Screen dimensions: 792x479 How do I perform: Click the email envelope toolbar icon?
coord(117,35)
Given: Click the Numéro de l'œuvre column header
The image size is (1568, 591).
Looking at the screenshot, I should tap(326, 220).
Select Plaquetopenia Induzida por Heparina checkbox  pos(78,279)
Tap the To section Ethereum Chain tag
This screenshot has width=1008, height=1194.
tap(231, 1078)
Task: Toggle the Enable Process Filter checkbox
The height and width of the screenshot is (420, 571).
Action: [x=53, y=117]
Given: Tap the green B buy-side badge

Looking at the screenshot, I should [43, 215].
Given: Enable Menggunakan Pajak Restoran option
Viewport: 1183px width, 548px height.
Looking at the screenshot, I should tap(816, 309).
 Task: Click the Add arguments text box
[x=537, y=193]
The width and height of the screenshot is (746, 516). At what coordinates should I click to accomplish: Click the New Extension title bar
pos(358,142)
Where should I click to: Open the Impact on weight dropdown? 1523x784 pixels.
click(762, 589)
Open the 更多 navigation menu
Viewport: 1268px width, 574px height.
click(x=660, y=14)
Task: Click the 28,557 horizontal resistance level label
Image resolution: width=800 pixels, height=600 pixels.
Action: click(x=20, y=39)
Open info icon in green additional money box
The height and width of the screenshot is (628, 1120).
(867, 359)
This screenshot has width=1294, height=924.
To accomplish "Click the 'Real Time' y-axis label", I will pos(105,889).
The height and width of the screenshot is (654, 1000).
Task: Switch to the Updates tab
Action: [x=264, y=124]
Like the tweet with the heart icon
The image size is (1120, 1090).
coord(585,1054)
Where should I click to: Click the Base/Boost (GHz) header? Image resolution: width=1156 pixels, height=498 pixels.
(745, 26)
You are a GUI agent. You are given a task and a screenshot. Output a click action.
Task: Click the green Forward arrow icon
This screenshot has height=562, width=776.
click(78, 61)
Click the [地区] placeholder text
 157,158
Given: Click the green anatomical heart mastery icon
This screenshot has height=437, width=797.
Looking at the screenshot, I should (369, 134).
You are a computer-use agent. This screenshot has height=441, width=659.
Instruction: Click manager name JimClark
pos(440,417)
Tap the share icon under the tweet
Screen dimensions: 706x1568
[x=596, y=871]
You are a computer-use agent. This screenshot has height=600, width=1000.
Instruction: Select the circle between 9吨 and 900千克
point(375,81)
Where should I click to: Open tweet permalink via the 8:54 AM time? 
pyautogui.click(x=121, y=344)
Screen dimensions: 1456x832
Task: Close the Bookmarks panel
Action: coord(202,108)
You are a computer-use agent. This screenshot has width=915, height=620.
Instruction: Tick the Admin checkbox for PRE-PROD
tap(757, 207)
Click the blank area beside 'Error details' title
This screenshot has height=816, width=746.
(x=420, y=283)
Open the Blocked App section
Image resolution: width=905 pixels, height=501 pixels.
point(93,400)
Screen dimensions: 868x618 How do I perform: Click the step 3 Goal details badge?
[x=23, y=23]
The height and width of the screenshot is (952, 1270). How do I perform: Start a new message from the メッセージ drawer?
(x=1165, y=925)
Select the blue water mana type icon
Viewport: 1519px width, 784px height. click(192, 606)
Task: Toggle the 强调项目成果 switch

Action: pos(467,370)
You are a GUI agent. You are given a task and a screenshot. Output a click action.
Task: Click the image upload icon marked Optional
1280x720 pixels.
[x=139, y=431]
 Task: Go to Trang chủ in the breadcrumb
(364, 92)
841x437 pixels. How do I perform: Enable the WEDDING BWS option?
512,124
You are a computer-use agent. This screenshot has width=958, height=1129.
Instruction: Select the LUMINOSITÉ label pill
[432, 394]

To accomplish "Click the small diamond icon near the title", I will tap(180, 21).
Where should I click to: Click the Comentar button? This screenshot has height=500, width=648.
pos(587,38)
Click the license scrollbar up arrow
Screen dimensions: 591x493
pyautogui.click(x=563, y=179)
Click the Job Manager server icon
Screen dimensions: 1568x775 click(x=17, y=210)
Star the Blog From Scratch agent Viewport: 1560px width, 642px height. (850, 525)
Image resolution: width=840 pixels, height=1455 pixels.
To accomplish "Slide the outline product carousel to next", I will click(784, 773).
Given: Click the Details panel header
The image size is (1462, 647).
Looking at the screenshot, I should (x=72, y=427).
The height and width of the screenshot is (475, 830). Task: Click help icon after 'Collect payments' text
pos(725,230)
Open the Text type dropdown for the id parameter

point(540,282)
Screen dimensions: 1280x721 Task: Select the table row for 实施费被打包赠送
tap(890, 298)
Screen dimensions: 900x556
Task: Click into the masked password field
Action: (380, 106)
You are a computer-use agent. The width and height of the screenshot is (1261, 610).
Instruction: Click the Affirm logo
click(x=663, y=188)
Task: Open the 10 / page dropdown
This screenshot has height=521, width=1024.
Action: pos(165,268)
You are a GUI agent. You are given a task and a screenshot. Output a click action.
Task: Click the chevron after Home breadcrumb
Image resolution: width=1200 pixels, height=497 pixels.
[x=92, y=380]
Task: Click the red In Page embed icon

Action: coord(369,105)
* * * *
* [TASK ITEM]:
Without changing anything, repeat the whole listing.

* [RESPONSE BELOW]:
Screen dimensions: 792x479 How do I perform: Click the email envelope toolbar icon?
coord(117,35)
Given: Click the Numéro de l'œuvre column header
The image size is (1568, 591).
Looking at the screenshot, I should tap(326, 220).
Select Plaquetopenia Induzida por Heparina checkbox  pos(78,279)
Tap the To section Ethereum Chain tag
This screenshot has width=1008, height=1194.
tap(231, 1078)
Task: Toggle the Enable Process Filter checkbox
The height and width of the screenshot is (420, 571).
Action: [x=53, y=117]
Given: Tap the green B buy-side badge

Looking at the screenshot, I should [43, 215].
Given: Enable Menggunakan Pajak Restoran option
Viewport: 1183px width, 548px height.
Looking at the screenshot, I should tap(816, 309).
 Task: Click the Add arguments text box
[x=537, y=193]
The width and height of the screenshot is (746, 516). At what coordinates should I click to accomplish: Click the New Extension title bar
pos(358,142)
Where should I click to: Open the Impact on weight dropdown? 1523x784 pixels.
click(762, 589)
Open the 更多 navigation menu
Viewport: 1268px width, 574px height.
click(x=660, y=14)
Task: Click the 28,557 horizontal resistance level label
Image resolution: width=800 pixels, height=600 pixels.
Action: click(x=20, y=39)
Open info icon in green additional money box
The height and width of the screenshot is (628, 1120).
(867, 359)
This screenshot has width=1294, height=924.
To accomplish "Click the 'Real Time' y-axis label", I will pos(105,889).
The height and width of the screenshot is (654, 1000).
Task: Switch to the Updates tab
Action: [x=264, y=124]
Like the tweet with the heart icon
The image size is (1120, 1090).
coord(585,1054)
Where should I click to: Click the Base/Boost (GHz) header? Image resolution: width=1156 pixels, height=498 pixels.
(745, 26)
You are a GUI agent. You are given a task and a screenshot. Output a click action.
Task: Click the green Forward arrow icon
This screenshot has height=562, width=776.
click(78, 61)
Click the [地区] placeholder text
 157,158
Given: Click the green anatomical heart mastery icon
This screenshot has height=437, width=797.
Looking at the screenshot, I should (369, 134).
You are a computer-use agent. This screenshot has height=441, width=659.
Instruction: Click manager name JimClark
pos(440,417)
Tap the share icon under the tweet
Screen dimensions: 706x1568
[x=596, y=871]
You are a computer-use agent. This screenshot has height=600, width=1000.
Instruction: Select the circle between 9吨 and 900千克
point(375,81)
Where should I click to: Open tweet permalink via the 8:54 AM time? 
pyautogui.click(x=121, y=344)
Screen dimensions: 1456x832
Task: Close the Bookmarks panel
Action: coord(202,108)
You are a computer-use agent. This screenshot has width=915, height=620.
Instruction: Tick the Admin checkbox for PRE-PROD
tap(757, 207)
Click the blank area beside 'Error details' title
This screenshot has height=816, width=746.
(x=420, y=283)
Open the Blocked App section
Image resolution: width=905 pixels, height=501 pixels.
point(93,400)
Screen dimensions: 868x618 How do I perform: Click the step 3 Goal details badge?
[x=23, y=23]
The height and width of the screenshot is (952, 1270). How do I perform: Start a new message from the メッセージ drawer?
(x=1165, y=925)
Select the blue water mana type icon
Viewport: 1519px width, 784px height. click(192, 606)
Task: Toggle the 强调项目成果 switch

Action: pos(467,370)
You are a GUI agent. You are given a task and a screenshot. Output a click action.
Task: Click the image upload icon marked Optional
1280x720 pixels.
[x=139, y=431]
 Task: Go to Trang chủ in the breadcrumb
(364, 92)
841x437 pixels. How do I perform: Enable the WEDDING BWS option?
512,124
You are a computer-use agent. This screenshot has width=958, height=1129.
Instruction: Select the LUMINOSITÉ label pill
[432, 394]

To accomplish "Click the small diamond icon near the title", I will tap(180, 21).
Where should I click to: Click the Comentar button? This screenshot has height=500, width=648.
pos(587,38)
Click the license scrollbar up arrow
Screen dimensions: 591x493
pyautogui.click(x=563, y=179)
Click the Job Manager server icon
Screen dimensions: 1568x775 click(x=17, y=210)
Star the Blog From Scratch agent Viewport: 1560px width, 642px height. (850, 525)
Image resolution: width=840 pixels, height=1455 pixels.
To accomplish "Slide the outline product carousel to next", I will click(784, 773).
Given: Click the Details panel header
The image size is (1462, 647).
Looking at the screenshot, I should (x=72, y=427).
The height and width of the screenshot is (475, 830). Task: Click help icon after 'Collect payments' text
pos(725,230)
Open the Text type dropdown for the id parameter

point(540,282)
Screen dimensions: 1280x721 Task: Select the table row for 实施费被打包赠送
tap(890, 298)
Screen dimensions: 900x556
Task: Click into the masked password field
Action: (380, 106)
You are a computer-use agent. The width and height of the screenshot is (1261, 610).
Instruction: Click the Affirm logo
click(x=663, y=188)
Task: Open the 10 / page dropdown
This screenshot has height=521, width=1024.
Action: pos(165,268)
You are a GUI agent. You are given a task and a screenshot. Output a click action.
Task: Click the chevron after Home breadcrumb
Image resolution: width=1200 pixels, height=497 pixels.
[x=92, y=380]
Task: Click the red In Page embed icon

Action: coord(369,105)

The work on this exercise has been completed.